Locate the line that contains "[instagram] (968, 45)", then copy it and all later lines of the data below exactly, through the last one.

*** Opening of DATA EXTRACT ***

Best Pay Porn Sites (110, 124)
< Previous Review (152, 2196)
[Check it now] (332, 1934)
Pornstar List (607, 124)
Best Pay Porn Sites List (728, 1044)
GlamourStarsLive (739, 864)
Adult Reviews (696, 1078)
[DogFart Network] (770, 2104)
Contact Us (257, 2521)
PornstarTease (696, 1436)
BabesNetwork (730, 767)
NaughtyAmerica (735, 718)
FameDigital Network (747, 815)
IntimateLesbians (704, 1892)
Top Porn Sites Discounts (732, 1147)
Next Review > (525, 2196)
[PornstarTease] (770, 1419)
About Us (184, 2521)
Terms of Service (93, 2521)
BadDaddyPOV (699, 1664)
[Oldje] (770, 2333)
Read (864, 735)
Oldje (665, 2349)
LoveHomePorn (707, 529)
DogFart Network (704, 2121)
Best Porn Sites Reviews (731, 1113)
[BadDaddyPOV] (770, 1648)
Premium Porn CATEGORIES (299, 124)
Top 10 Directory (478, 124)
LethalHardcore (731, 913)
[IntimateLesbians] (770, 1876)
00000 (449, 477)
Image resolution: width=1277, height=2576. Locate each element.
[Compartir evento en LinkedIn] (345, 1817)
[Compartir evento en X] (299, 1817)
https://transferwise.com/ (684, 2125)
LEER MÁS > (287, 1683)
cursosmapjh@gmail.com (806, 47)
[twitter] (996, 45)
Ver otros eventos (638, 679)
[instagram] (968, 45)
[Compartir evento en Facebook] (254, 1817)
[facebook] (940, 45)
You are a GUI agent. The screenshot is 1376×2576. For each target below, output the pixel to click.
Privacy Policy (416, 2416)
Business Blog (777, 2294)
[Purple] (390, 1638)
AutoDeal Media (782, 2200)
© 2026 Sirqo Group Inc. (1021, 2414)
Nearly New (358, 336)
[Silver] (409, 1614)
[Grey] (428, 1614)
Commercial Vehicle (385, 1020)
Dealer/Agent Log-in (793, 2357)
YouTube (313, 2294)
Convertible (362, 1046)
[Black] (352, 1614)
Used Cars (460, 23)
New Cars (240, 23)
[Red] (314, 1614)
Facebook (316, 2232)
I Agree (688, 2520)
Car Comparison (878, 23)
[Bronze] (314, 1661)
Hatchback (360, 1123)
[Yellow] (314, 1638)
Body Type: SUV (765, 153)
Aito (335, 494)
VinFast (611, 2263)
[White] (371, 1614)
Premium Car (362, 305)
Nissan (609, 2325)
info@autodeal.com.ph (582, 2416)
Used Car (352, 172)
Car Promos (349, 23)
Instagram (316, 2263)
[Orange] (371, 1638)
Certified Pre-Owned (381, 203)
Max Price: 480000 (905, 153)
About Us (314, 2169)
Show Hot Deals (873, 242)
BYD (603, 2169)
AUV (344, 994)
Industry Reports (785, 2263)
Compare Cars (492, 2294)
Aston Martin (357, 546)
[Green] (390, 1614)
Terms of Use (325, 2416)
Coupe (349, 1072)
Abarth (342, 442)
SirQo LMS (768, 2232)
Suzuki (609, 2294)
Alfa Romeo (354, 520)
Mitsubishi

*** Close of DATA EXTRACT ***

_RESPONSE_
[instagram] (968, 45)
[Compartir evento en Facebook] (254, 1817)
[facebook] (940, 45)
You are a GUI agent. The screenshot is 1376×2576. For each target below, output the pixel to click.
Privacy Policy (416, 2416)
Business Blog (777, 2294)
[Purple] (390, 1638)
AutoDeal Media (782, 2200)
© 2026 Sirqo Group Inc. (1021, 2414)
Nearly New (358, 336)
[Silver] (409, 1614)
[Grey] (428, 1614)
Commercial Vehicle (385, 1020)
Dealer/Agent Log-in (793, 2357)
YouTube (313, 2294)
Convertible (362, 1046)
[Black] (352, 1614)
Used Cars (460, 23)
New Cars (240, 23)
[Red] (314, 1614)
Facebook (316, 2232)
I Agree (688, 2520)
Car Comparison (878, 23)
[Bronze] (314, 1661)
Hatchback (360, 1123)
[Yellow] (314, 1638)
Body Type: SUV (765, 153)
Aito (335, 494)
VinFast (611, 2263)
[White] (371, 1614)
Premium Car (362, 305)
Nissan (609, 2325)
info@autodeal.com.ph (582, 2416)
Used Car (352, 172)
Car Promos (349, 23)
Instagram (316, 2263)
[Orange] (371, 1638)
Certified Pre-Owned (381, 203)
Max Price: 480000 (905, 153)
About Us (314, 2169)
Show Hot Deals (873, 242)
BYD (603, 2169)
AUV (344, 994)
Industry Reports (785, 2263)
Compare Cars (492, 2294)
Aston Martin (357, 546)
[Green] (390, 1614)
Terms of Use (325, 2416)
Coupe (349, 1072)
Abarth (342, 442)
SirQo LMS (768, 2232)
Suzuki (609, 2294)
Alfa Romeo (354, 520)
Mitsubishi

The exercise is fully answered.